Thursday, September 25, 2008

You Tried and Failed, Lesson is Never Try

Should you try your hardest? Generally the answer is no. Most things in life we could have put more effort into, but we need and want to sleep, eat, ect.

Over at Underlying Logic, Erik Simpson discusses the role of optimal effort and students. The discussion began with Usain Bolt, the Olympic sprinter who eased up at the end of his raise. In his teaching Erik has found that "I slowly came to realize that many of my students were choosing to incur penalties consistently so that I never got a chance to judge their best work in a straightforward way. That was the point. If you never try your hardest, nobody can ever find your limits. "

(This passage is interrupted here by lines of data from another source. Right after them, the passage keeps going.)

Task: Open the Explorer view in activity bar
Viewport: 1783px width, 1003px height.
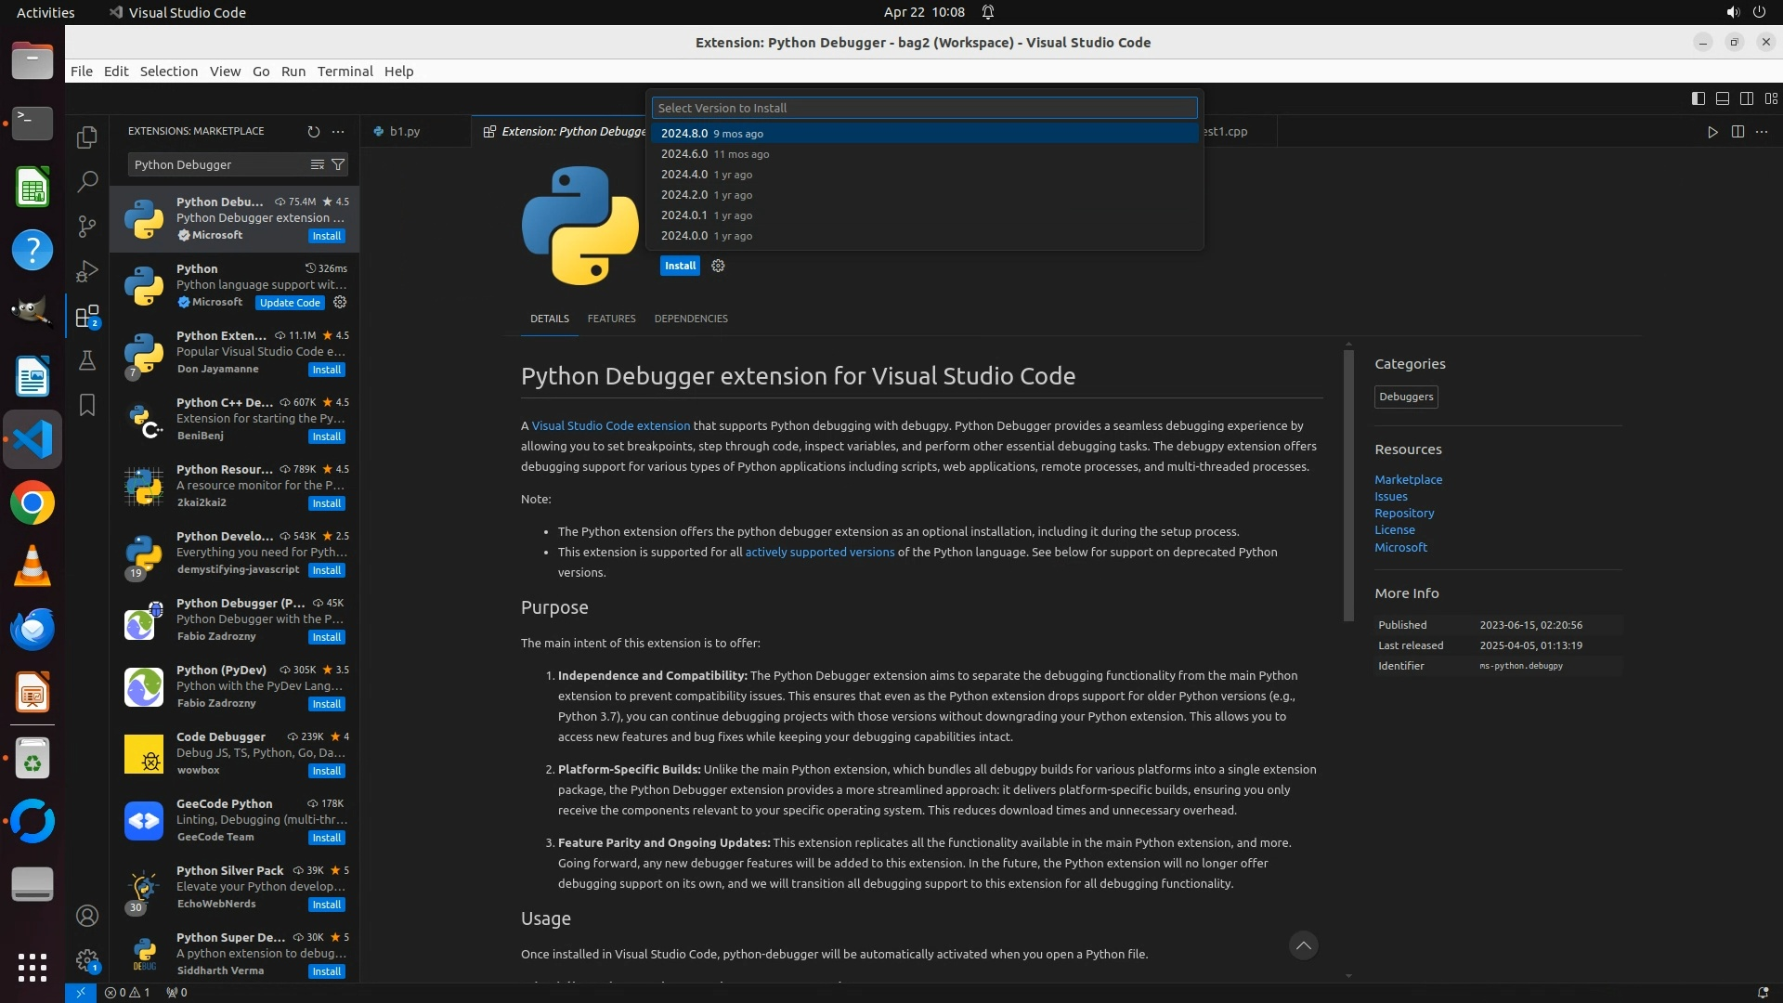Action: pos(87,137)
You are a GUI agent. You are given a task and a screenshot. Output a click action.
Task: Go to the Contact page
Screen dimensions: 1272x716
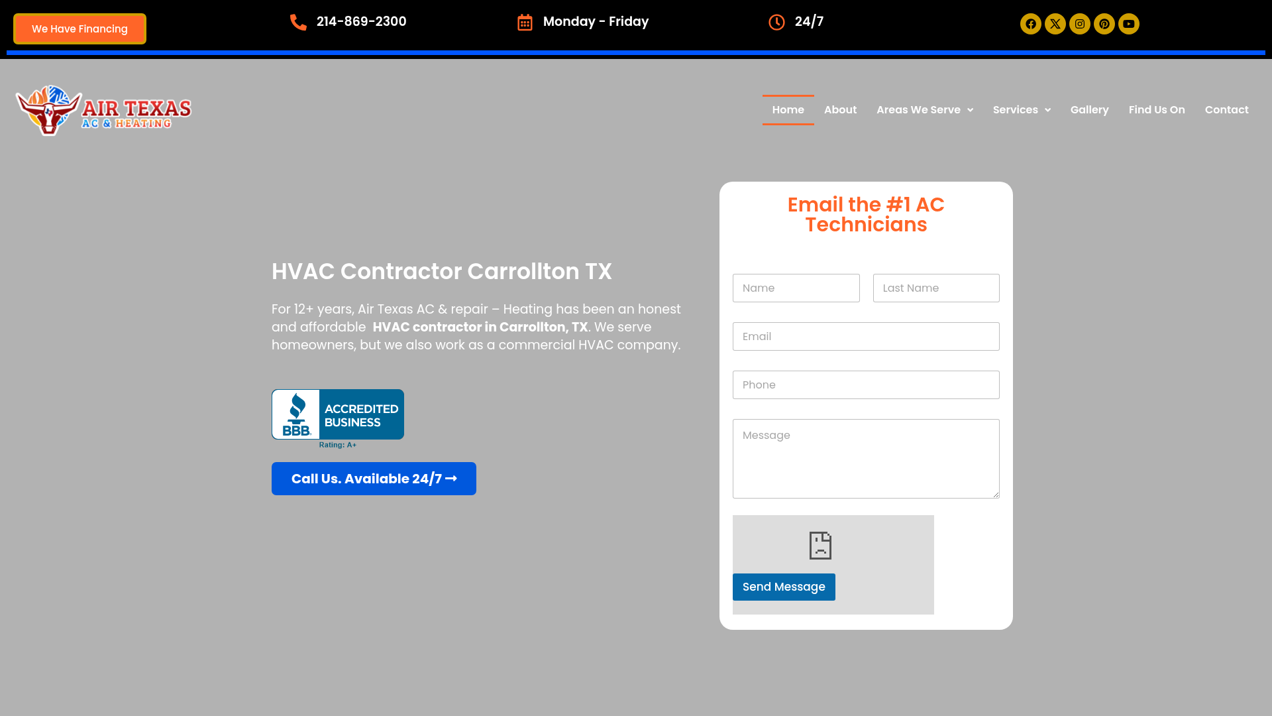pos(1226,110)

Erik makes more of psychological argument that we feel worse if we try and fail, then we fail without effort. But economist generally assume effort is costly. In the case of Bolt, that might not be, but a student would have to work longer hours. Additionally, hours worked not only have decreasing productivity the more you work (diminishing returns) and the leisure forgone when you are already working hard is extremely valuable. Try working another hour if you have worked 20 in a row, compared to the first hour worked.

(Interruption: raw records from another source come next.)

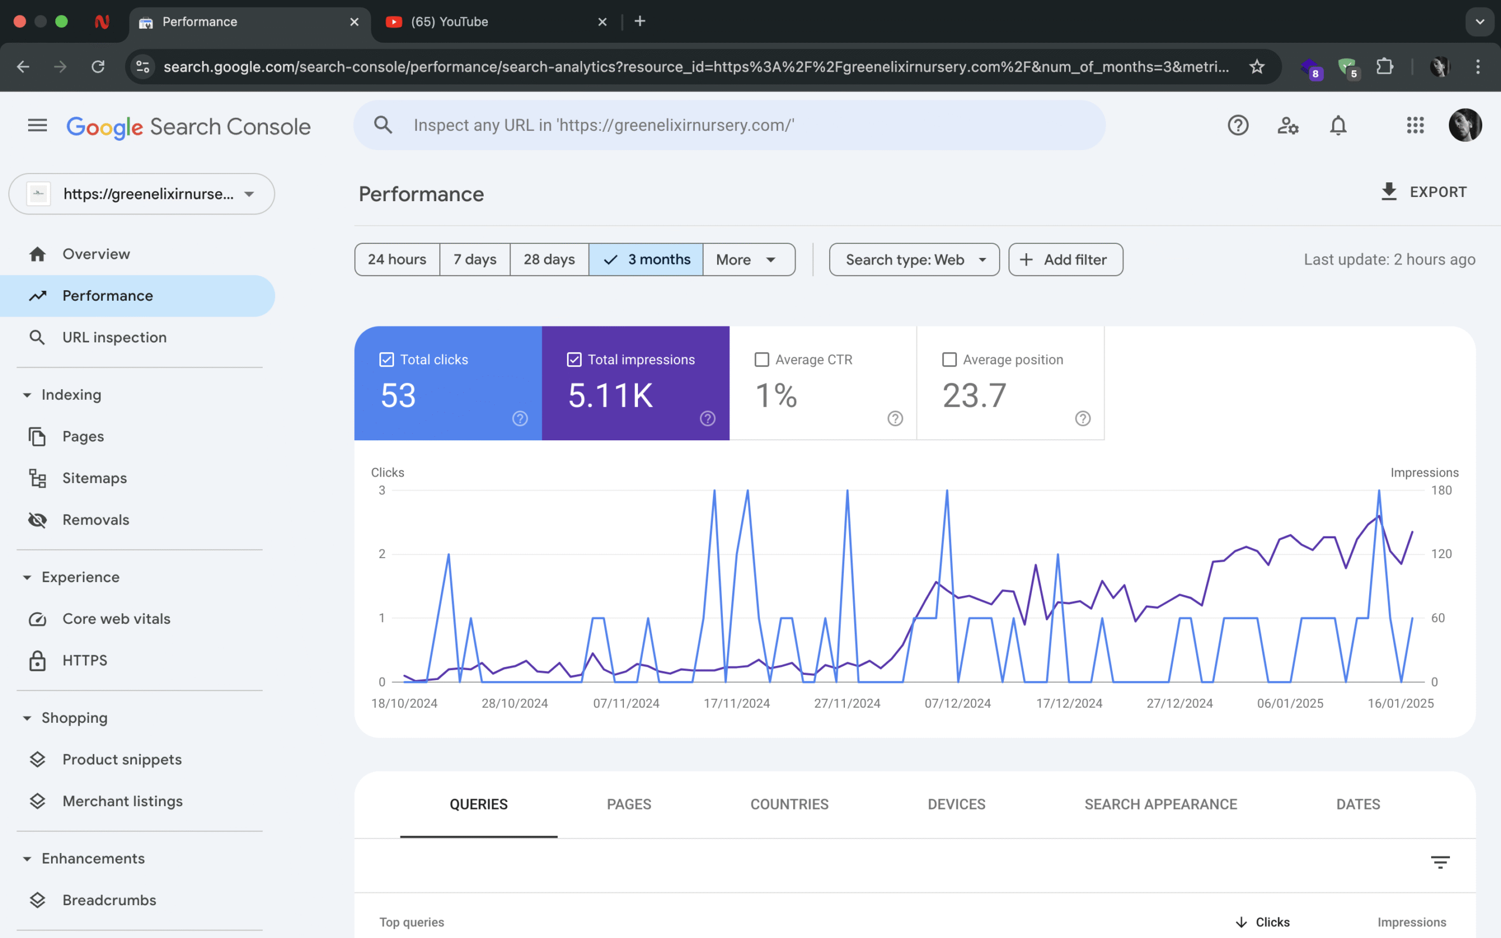Screen dimensions: 1501x938
Task: Click Total impressions help question icon
Action: point(707,419)
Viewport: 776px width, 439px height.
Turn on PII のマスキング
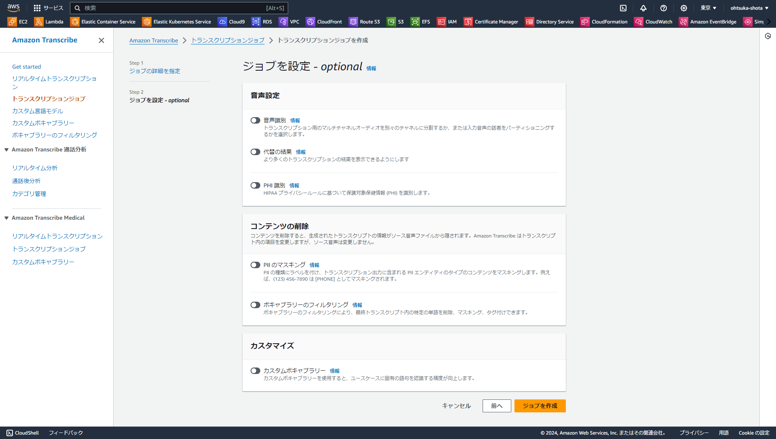255,265
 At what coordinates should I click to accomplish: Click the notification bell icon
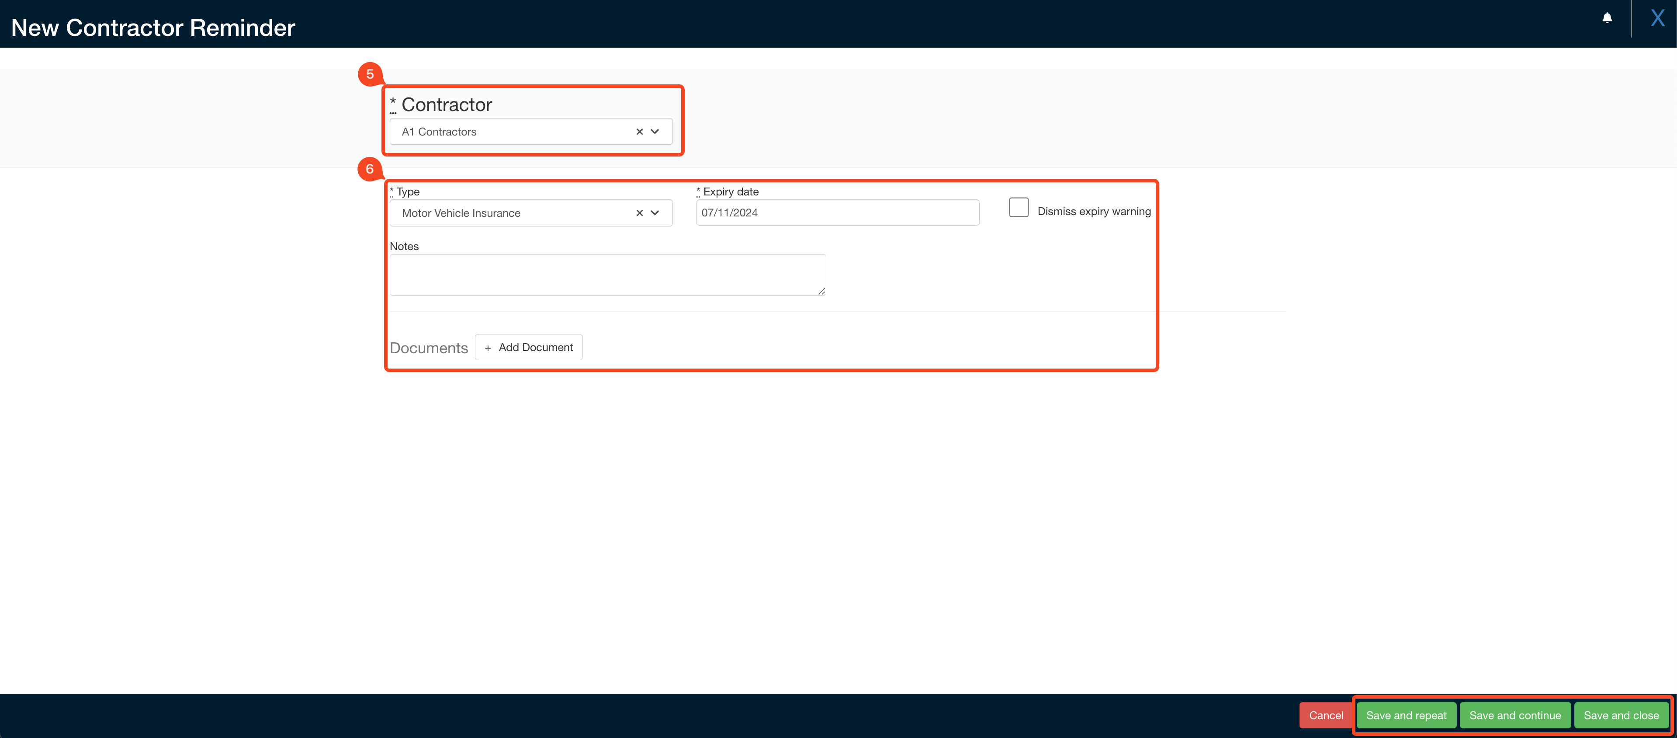[1607, 18]
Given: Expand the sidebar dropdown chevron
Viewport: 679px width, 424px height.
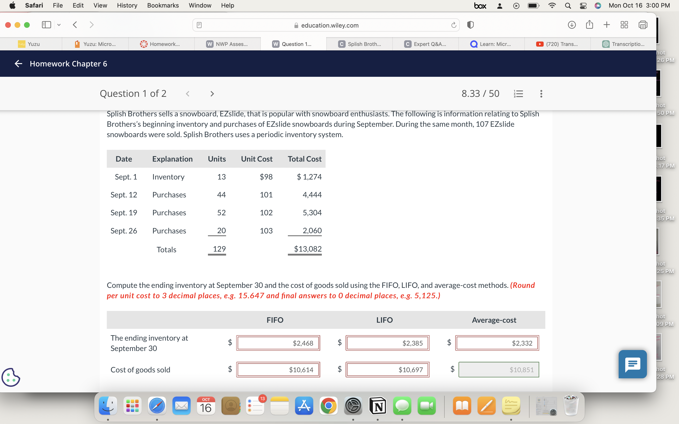Looking at the screenshot, I should (x=59, y=25).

There is a large economic literature on signaling models related to trying and failing. Simple example. Imagine I'm your boss, and I assign you a task say you plant carrots on my farm. I have too many workers to watch you plant carrots, so I pay you based on the number of carrots produced. Output is based not only on your effort, but also random forces (rain, rabbits, ect.). Depending on the payoffs to a good harvest or a bad harvest, your ability, and the impact of outside forces you may choose to put in a lot of effort or not.

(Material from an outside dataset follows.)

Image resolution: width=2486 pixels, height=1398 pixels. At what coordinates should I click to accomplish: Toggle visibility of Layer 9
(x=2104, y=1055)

In some sense students have only a vague idea of how an extra hour of studying will pay off both in terms of their knowledge and their grades. Part of their grade is their effort, and part is random forces (did they study the right material, is the prof in a bad mood when they grade the exam).

To optimally get the best effort generally the models conclude that high effort must be more likely to yield the good result, which is then rewarded.

So assign tough assignments, where high effort pays off.